● PROBLEM TO WORK ON: In the entries, find all lines that hold the word "Premium" and copy them.

● THE DATA:
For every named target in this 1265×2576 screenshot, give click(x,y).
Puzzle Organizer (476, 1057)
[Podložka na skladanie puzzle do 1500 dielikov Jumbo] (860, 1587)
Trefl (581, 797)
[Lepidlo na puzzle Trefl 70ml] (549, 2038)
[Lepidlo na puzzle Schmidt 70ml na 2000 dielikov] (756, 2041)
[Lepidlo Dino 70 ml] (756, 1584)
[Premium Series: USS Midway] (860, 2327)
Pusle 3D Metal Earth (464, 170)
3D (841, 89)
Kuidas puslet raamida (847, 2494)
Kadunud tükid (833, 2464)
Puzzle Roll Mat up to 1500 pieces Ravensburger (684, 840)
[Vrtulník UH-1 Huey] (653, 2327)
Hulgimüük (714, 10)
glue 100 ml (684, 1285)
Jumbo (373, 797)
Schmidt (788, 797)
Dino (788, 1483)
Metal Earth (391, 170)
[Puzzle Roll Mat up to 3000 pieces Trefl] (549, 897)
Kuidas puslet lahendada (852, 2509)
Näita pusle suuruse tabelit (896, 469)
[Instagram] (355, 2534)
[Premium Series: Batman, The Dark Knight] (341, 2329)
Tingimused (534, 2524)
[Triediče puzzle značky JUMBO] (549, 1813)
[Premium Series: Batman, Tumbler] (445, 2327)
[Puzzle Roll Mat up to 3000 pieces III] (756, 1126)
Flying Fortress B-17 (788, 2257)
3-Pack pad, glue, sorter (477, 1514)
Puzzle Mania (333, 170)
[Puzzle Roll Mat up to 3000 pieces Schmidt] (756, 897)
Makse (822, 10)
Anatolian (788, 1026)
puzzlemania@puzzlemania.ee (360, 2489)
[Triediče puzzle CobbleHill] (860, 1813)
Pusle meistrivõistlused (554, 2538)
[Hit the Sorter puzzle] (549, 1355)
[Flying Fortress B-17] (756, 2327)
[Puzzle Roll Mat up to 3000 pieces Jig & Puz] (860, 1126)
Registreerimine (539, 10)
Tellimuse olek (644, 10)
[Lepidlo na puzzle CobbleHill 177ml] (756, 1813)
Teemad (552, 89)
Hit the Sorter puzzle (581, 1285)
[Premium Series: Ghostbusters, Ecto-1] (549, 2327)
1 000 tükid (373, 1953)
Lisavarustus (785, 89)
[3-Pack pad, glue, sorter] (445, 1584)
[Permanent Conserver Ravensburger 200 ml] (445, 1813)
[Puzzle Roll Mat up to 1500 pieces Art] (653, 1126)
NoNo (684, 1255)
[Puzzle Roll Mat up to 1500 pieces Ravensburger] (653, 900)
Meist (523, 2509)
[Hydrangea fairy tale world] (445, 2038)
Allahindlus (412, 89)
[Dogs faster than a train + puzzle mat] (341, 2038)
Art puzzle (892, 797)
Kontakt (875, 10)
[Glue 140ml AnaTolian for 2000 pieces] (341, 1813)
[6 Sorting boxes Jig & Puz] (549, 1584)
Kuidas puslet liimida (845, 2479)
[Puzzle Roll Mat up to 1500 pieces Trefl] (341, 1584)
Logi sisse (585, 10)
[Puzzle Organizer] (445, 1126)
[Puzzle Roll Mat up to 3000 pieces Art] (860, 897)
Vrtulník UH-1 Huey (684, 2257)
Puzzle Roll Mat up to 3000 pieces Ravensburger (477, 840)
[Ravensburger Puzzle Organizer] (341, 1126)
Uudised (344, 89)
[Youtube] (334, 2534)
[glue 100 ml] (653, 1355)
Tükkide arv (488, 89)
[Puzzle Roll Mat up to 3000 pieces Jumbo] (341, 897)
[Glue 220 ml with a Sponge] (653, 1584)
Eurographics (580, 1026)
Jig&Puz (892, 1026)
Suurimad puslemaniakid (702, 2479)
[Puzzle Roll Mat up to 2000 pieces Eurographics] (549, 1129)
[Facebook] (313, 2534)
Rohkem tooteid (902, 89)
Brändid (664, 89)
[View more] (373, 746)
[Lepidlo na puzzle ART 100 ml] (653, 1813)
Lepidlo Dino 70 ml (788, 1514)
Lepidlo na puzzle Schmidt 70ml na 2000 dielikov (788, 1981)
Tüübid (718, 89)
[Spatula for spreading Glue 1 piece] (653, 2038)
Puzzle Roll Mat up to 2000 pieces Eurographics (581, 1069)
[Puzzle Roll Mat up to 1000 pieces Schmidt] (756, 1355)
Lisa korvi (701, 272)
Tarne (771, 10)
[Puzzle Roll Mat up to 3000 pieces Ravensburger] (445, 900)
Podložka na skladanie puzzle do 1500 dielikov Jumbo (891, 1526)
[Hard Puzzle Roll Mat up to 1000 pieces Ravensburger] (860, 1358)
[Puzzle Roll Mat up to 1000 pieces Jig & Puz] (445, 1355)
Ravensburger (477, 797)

● OUTPUT:
[Premium Series: USS Midway] (860, 2327)
[Premium Series: Batman, The Dark Knight] (341, 2329)
[Premium Series: Batman, Tumbler] (445, 2327)
[Premium Series: Ghostbusters, Ecto-1] (549, 2327)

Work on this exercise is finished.